The Secondary Camp Is Emptying Out
The fourth camp is defined less by a shared strategy than by a shared outcome. These were the deeply discounted, weaker-balance-sheet names that traded at the steepest gaps to asset value through the trough, and across 2025 and early 2026 the discounts got resolved not by re-rating upward but by the companies leaving the public market. The take-private wave is the most important thing happening in office REITs right now, and it is the freshest material an interviewer can test.
City Office REIT (CIO) was acquired by MCME Carell, a venture of Elliott Investment Management and Morning Calm Management, in a roughly $1.1 billion deal at $7.00 per share in cash that closed in January 2026. Paramount Group (PGRE), the New York and San Francisco trophy owner that had nonetheless traded at a persistent discount, was taken private by Rithm Capital for around $1.6 billion in December 2025. Office Properties Income Trust (OPI) went the other direction entirely: carrying about $2.4 billion of debt against a single-tenant suburban portfolio, it filed for Chapter 11 in October 2025, the first office REIT to do so, in a restructuring that equitized roughly $1 billion of notes. The lesson of the camp is that a wide discount to net asset value is not a free lunch; it is a signal that the public market has stopped pricing the equity as a going concern, and the discount usually closes through a sale or a balance-sheet event rather than through patient holders being rewarded. The structural forces that produced those discounts are the subject of the US office market in structural transition article, and the gap between public REIT pricing and underlying real estate value is what the take-private buyers were arbitraging, the same private-versus-public spread that the broader valuation framework is built to measure.
| REIT camp | Representative names | Where the camp stands |
|---|---|---|
| Multi-market trophy | Boston Properties (BXP), Kilroy Realty (KRC) | Trophy concentration; ground-up development; cycle-smoothing diversification |
| Manhattan concentration | SL Green (SLG), Vornado (VNO), Empire State (ESRT) | Trophy-focused; SL Green leasing momentum; Vornado redevelopment and dividend conservation |
| Sun Belt focus | Cousins Properties (CUZ), Highwoods (HIW) | Maintained dividends; acquisitions during the trough; structural demand tailwind |
| Secondary / special situations | City Office (private), Paramount (private), Office Properties Income (Ch. 11) | Discounts resolved via take-privates and restructuring |
Without the four-camp map, "is office a buy?" has no single answer; with it, the question resolves name by name.

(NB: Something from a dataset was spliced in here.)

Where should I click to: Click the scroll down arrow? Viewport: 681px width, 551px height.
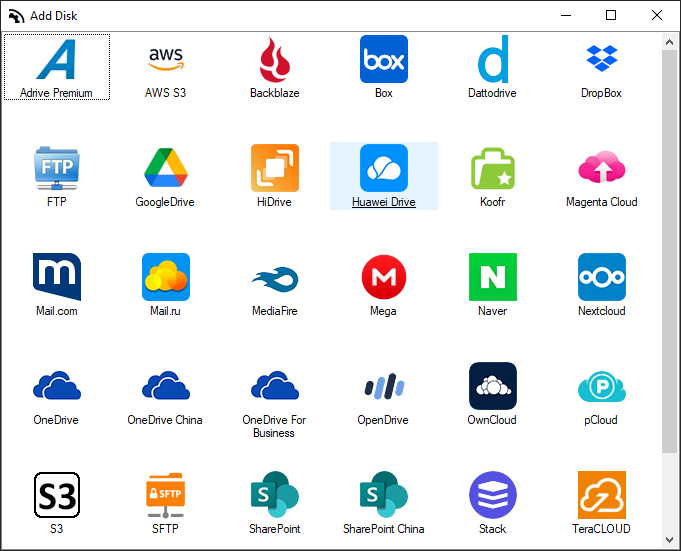(670, 541)
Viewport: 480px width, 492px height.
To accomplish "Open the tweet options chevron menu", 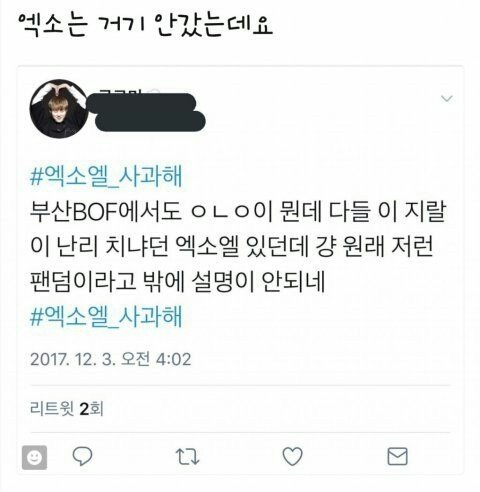I will click(x=447, y=98).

The same 21.5% sector return contained Cousins compounding above 30%, SL Green leading every large REIT, and OPI heading to bankruptcy court. Geography, asset quality, and balance sheet drove that dispersion far more than the office label did, which is why the trophy and Sun Belt names re-rated while the secondary camp was bought out or restructured rather than recovering on its own. The differences across the camps trace through to how each name is priced, which is the work the FFO and AFFO multiple framework does once the strategic positioning is understood.